Lie algebroid Connections, Moduli of L--twisted Principal Objects and motives

Abstract

Let \(X\) be an irreducible smooth complex projective variety, and let \(G\) be a connected reductive linear algebraic group over \(C\). In this paper, we first classify integrable transitive algebraic Lie algebroids on X. We then introduce Higgs bundles associated to a Lie algebroid and study their moduli spaces. In particular, we show that the category of vector bundles equipped with integrable \(L\)-connections and the category of \(L\)-twisted Higgs bundles of semiharmonic type on \(X\) are neutral Tannakian categories, provided that \(L\) is a transitive Lie algebroid.

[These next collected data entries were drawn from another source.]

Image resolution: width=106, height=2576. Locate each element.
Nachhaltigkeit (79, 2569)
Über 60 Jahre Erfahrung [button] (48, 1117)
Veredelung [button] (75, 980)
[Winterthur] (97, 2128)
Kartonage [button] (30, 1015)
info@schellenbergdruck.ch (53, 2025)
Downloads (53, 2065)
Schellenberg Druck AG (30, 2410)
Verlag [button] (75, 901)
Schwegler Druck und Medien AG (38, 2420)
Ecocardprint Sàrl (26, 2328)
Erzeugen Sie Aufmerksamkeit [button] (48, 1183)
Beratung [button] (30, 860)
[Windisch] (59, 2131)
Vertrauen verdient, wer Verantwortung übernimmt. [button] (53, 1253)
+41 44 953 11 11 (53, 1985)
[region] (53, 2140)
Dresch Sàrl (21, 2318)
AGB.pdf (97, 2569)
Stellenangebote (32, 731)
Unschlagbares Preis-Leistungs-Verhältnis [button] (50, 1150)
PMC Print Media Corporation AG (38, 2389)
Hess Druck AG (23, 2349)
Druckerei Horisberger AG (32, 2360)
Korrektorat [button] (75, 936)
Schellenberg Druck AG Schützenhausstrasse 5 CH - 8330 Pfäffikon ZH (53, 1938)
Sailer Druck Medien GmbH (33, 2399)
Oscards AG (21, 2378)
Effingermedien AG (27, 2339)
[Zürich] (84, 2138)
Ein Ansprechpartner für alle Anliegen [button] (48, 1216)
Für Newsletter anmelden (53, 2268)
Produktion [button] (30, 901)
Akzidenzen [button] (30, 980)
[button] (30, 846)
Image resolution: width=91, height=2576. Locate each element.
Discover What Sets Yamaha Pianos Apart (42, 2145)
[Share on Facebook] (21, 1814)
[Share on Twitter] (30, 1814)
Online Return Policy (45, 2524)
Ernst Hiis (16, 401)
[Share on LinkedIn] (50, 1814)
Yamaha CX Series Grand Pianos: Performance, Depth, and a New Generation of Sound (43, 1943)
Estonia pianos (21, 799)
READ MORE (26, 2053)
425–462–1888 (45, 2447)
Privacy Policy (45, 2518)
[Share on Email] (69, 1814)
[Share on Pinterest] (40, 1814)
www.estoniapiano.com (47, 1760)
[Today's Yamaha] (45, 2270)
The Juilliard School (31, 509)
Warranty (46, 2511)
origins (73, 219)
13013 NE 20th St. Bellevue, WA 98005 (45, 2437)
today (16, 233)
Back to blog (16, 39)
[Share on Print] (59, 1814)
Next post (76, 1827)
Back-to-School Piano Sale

Using this Tannakian framework, we obtain a characterization of principal \(G\)-bundles with integrable \(L\)-connections and \(L\)-twisted principal \(G\)-Higgs bundles of semiharmonic type on \(X\), and construct their moduli spaces via Mumford's geometric invariant theory. We further introduce the notion of the \(L\)-Hodge moduli space for principal \(G\)-bundles and prove that the moduli spaces of principal \(G\)-bundles with integrable \(L\)-connections, \(L\)-twisted principal \(G\)-Higgs bundles of harmonic type, and the associated \(L\)-Hodge moduli spaces are semiprojective varieties. Finally, using the semiprojectivity of the \(L\)-Hodge moduli spaces for principal \(G\)-bundles, we obtain a description of smooth locus of these moduli spaces in the Grothendieck ring of varieties and establish a motivic non-abelian Hodge correspondence type theorem.